Splendeurs et misères de la vie politique locale


C'est une aventure permanente, la vie d'élue locale. 

Hier, par exemple, je participais à l'inauguration d'un salon dédié aux jeunes et aux moins jeunes, consacré à la prévention : prévention contre les maladies en tout genre, contre les conduites à risque, prévention contre l'inévitable dégénérescences de nos cellules. Un salon dédié à notre chère sécurité sociale, en quelque sorte, vantant les vertus du sport et de la modération pour les apéros. De salut public. 

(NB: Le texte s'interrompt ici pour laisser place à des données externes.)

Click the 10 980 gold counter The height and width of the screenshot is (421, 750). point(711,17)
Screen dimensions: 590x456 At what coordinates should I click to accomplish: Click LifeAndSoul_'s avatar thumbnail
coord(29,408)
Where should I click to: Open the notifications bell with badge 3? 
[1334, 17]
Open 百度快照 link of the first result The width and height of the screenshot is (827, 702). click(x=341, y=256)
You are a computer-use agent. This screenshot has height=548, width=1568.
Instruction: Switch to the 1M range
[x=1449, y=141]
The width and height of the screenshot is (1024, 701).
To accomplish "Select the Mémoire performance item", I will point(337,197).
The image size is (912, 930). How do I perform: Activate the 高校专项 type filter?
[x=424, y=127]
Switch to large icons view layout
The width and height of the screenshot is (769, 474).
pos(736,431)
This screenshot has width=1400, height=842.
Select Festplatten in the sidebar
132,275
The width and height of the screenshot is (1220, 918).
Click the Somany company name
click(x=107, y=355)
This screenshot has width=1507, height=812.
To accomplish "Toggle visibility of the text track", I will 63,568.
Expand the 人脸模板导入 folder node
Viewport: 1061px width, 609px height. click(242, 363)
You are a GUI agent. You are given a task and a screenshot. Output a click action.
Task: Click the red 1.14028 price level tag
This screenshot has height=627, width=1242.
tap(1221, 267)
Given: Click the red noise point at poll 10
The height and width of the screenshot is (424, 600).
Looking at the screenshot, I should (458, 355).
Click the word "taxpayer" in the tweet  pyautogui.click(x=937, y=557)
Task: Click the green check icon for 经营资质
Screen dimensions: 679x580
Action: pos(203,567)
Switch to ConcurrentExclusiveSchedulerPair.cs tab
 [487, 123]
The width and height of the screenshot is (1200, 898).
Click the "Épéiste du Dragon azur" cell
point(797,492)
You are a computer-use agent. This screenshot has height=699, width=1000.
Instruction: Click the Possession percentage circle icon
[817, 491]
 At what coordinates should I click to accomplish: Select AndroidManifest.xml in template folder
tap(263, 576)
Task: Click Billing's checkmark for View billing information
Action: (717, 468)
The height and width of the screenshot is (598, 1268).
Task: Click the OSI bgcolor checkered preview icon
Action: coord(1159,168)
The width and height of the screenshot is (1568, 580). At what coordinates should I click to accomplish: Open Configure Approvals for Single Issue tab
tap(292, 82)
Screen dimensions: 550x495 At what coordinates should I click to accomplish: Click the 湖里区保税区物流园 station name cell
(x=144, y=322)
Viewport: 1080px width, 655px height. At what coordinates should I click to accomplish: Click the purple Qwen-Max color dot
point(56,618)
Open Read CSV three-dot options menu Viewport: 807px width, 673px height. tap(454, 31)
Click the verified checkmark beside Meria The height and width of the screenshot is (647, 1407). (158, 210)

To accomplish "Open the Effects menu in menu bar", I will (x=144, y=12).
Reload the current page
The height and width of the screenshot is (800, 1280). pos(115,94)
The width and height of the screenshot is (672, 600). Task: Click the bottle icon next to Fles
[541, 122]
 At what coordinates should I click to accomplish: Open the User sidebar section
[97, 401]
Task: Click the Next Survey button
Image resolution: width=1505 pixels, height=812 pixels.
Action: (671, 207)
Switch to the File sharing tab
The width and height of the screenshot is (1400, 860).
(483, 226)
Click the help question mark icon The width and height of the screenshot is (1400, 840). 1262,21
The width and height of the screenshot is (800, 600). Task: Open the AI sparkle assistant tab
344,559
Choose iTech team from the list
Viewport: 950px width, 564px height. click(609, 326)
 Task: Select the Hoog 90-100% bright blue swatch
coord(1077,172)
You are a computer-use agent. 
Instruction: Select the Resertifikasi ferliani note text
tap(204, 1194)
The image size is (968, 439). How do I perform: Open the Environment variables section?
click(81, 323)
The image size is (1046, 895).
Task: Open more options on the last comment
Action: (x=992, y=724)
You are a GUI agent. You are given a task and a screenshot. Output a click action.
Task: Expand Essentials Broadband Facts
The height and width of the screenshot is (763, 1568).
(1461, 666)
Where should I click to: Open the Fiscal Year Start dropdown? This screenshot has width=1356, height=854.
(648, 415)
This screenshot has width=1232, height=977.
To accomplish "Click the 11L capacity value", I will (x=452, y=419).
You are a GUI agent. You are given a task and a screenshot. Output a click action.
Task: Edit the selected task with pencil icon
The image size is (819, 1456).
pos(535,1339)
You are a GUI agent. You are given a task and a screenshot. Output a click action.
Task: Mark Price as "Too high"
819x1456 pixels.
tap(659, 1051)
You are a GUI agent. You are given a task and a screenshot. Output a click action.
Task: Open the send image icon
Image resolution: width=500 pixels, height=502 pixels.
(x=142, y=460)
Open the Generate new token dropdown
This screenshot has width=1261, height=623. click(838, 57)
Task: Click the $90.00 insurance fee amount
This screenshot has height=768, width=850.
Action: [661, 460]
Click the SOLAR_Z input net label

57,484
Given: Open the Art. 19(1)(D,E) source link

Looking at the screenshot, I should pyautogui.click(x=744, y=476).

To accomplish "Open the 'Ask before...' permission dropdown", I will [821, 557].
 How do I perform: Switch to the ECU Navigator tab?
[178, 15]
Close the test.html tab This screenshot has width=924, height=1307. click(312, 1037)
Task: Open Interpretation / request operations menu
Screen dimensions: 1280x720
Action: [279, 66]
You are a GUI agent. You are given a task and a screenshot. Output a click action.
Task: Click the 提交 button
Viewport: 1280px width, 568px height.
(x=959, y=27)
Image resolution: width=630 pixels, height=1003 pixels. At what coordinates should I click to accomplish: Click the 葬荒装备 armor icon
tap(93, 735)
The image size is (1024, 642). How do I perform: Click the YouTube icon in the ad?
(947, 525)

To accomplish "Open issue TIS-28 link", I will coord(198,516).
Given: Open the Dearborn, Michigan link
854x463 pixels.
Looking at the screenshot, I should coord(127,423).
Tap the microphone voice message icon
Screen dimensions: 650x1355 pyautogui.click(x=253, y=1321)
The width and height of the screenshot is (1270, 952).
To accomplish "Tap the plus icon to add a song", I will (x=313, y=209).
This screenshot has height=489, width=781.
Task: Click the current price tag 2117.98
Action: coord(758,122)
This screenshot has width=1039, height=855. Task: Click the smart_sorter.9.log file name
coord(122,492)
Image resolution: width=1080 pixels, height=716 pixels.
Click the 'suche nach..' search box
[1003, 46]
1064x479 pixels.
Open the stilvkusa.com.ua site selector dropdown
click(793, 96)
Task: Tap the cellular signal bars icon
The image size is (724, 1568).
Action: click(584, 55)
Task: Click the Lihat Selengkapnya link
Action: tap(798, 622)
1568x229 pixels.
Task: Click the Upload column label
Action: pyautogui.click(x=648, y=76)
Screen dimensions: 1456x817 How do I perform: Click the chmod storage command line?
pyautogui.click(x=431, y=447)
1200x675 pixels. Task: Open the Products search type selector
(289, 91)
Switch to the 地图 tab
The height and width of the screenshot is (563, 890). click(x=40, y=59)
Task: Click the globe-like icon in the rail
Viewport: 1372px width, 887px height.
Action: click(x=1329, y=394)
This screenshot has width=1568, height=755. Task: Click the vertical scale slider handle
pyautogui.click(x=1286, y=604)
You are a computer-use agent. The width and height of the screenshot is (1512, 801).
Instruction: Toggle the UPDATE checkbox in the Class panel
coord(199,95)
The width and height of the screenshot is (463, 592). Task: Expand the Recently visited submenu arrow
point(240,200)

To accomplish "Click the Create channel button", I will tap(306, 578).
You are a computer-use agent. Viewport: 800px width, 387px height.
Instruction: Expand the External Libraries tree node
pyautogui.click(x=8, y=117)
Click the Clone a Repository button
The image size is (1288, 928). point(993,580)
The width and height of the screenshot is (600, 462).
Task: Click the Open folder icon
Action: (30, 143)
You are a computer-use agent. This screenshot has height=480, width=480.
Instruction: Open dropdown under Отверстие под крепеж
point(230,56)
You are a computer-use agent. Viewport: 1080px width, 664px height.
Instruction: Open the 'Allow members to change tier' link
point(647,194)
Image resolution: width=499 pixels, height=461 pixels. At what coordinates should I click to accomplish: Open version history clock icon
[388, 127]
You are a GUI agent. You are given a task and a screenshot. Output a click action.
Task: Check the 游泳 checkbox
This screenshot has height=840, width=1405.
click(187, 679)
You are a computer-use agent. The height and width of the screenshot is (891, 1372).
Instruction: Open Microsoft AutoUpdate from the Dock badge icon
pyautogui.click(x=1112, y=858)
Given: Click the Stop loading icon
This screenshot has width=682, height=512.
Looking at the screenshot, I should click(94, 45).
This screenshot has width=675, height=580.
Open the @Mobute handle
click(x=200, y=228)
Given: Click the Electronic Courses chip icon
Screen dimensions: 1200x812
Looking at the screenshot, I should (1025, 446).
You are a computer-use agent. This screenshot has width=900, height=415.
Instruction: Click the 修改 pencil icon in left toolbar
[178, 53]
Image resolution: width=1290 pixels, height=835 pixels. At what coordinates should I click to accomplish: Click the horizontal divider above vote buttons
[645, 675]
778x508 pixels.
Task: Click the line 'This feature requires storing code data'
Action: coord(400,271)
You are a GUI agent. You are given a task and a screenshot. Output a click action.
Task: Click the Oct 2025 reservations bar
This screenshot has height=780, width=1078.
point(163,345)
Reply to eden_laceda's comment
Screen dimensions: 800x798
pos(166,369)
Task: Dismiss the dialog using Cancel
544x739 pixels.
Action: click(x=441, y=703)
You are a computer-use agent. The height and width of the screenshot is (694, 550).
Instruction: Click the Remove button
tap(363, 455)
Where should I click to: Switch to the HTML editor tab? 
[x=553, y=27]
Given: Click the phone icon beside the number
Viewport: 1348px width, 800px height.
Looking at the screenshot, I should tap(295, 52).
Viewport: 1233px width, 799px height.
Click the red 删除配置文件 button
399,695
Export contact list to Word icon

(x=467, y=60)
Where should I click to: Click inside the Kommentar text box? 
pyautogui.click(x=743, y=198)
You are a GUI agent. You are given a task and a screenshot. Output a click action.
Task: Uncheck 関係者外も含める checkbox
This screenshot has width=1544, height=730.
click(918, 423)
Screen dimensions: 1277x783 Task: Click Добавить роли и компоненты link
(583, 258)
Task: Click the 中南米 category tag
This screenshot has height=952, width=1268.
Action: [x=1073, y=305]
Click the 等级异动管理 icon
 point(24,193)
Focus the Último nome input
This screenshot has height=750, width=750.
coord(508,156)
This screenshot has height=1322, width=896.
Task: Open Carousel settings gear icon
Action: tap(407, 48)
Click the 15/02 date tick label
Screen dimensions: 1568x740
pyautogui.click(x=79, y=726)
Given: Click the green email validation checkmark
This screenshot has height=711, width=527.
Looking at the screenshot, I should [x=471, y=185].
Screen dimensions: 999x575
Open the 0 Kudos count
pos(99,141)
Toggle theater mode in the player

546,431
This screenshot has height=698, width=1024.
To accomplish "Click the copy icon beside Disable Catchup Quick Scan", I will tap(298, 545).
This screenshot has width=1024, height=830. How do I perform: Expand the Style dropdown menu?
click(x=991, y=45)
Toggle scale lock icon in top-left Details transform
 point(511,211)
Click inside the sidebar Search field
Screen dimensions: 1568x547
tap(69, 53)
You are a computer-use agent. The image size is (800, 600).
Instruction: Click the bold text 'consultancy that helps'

Hier soir, j'enchaînais avec la remise d'un label pour les petits joueurs de foot de ma ville. Là encore, bel esprit, tolérance, respect, plaisir, convivialité, vivre-ensemble. Les gamins étaient fiers, dans leur survêtement plein de logos des sponsors locaux, les dirigeants de la ville pointaient du doigt la bonne volonté de ville, mais le manque d'investissement du gouvernement pour le sport local. Tellement vrai...Mais tellement beau, aussi, de voir les parents, les bénévoles, les entraîneurs, tous mobilisés pour l'éducation par le sport, éducation populaire s'il en est. 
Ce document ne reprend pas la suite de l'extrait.